A ilha tem apenas 14 mil habitantes o que, para a sua grande dimensão, significa que se formos para o interior — as belíssimas estradas Longitudinal e Setentrional são obrigatórias — parece às vezes que somos os primeiros a chegar àqueles locais. Podemos suspender a nossa descrença e acreditar na ilusão da descoberta. Nesse vasto interior picoense as mudanças de ambiente são, numa palavra, fenomenais: há lagoas não publicitadas, há estepe e savana, há oásis de silêncio e a permanente magia do “Triângulo” (como Pico, Faial e São Jorge são as ilhas mais próximas umas das outras, as vistas para estas companheiras são quase omnipresentes e esbatem sobremaneira o tradicional isolamento ilhéu).

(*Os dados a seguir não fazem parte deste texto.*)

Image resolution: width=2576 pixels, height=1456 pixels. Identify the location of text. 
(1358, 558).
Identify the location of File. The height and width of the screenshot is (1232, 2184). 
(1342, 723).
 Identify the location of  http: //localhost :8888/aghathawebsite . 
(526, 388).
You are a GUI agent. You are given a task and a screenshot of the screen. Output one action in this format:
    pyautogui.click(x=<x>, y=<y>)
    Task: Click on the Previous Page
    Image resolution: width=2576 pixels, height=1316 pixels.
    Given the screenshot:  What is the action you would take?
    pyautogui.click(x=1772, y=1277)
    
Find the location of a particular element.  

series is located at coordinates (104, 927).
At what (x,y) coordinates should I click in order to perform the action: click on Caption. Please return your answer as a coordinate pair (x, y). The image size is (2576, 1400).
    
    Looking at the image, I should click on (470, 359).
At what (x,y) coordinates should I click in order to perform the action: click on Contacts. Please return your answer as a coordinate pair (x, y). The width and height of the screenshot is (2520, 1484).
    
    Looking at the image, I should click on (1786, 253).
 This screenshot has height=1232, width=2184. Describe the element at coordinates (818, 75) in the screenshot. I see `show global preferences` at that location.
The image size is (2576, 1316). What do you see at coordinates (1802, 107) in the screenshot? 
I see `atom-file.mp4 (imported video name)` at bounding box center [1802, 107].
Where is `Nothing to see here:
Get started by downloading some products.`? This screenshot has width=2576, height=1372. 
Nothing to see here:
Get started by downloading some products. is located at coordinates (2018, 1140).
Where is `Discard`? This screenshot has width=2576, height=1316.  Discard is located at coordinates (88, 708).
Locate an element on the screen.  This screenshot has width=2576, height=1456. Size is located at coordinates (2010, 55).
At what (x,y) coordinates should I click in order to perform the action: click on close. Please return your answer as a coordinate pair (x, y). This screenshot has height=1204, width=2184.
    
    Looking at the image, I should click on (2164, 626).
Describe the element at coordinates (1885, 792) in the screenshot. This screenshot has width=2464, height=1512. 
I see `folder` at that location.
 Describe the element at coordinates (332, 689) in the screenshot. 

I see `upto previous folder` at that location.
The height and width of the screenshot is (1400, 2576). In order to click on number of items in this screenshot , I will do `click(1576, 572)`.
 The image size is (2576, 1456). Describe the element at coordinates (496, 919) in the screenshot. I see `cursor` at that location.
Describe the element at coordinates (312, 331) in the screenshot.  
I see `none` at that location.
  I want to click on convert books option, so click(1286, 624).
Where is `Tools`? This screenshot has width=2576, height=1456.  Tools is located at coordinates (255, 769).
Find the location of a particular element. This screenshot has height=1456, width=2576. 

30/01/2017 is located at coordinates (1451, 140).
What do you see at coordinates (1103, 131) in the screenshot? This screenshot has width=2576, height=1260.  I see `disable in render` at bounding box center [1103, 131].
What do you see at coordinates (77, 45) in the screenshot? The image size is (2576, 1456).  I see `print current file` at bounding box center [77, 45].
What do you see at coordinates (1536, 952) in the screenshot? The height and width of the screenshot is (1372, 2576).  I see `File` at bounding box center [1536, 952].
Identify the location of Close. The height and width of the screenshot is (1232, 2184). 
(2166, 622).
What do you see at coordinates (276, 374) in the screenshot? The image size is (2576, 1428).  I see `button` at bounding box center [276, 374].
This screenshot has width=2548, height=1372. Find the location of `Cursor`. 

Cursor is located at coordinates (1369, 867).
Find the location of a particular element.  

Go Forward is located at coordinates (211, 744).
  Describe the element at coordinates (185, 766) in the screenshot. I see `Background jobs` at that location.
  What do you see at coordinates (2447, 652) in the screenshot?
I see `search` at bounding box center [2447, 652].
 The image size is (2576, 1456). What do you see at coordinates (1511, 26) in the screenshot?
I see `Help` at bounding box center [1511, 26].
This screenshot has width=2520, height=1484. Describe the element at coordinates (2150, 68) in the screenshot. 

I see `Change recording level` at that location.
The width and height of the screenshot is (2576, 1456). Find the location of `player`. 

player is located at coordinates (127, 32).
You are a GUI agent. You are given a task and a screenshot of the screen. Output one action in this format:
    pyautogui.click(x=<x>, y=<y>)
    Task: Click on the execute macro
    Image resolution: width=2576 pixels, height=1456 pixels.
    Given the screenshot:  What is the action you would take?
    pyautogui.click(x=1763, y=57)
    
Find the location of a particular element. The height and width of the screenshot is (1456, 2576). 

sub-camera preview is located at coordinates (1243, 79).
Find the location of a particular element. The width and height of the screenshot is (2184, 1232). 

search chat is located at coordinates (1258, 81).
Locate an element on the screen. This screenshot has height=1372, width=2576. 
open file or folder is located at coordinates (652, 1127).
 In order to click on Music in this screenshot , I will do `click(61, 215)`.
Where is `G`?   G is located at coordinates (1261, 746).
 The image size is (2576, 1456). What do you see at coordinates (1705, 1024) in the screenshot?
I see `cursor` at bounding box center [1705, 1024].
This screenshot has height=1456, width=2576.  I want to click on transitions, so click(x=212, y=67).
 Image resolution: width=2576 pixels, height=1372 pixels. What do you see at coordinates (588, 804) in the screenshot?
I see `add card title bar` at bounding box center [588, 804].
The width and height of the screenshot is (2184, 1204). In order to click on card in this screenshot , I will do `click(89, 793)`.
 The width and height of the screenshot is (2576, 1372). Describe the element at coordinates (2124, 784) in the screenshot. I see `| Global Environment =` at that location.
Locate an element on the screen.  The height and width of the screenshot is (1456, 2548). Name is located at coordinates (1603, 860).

Não há vias rápidas no Pico — e ainda bem — pelo que vos recomendo uma abordagem suave, como se o relógio abrandasse, e partam ao encontro dos mais de 80 locais balneares (é a ilha com mais hipóteses de banhos e mergulhos); onde podem com facilidade estacionar e ir à água (se estiverem com muitas saudades de praia há uma na ilha, minúscula, mas deliciosa, docemente chamada Prainha). E depois é o feitiço constante de nomes místicos de localidades como Criação Velha, Terra do Pão ou Mistérios Negros. Também existe o, decerto menos místico, mas seguramente não menos persuasivo, Cabeço da Canzana (I kid you not).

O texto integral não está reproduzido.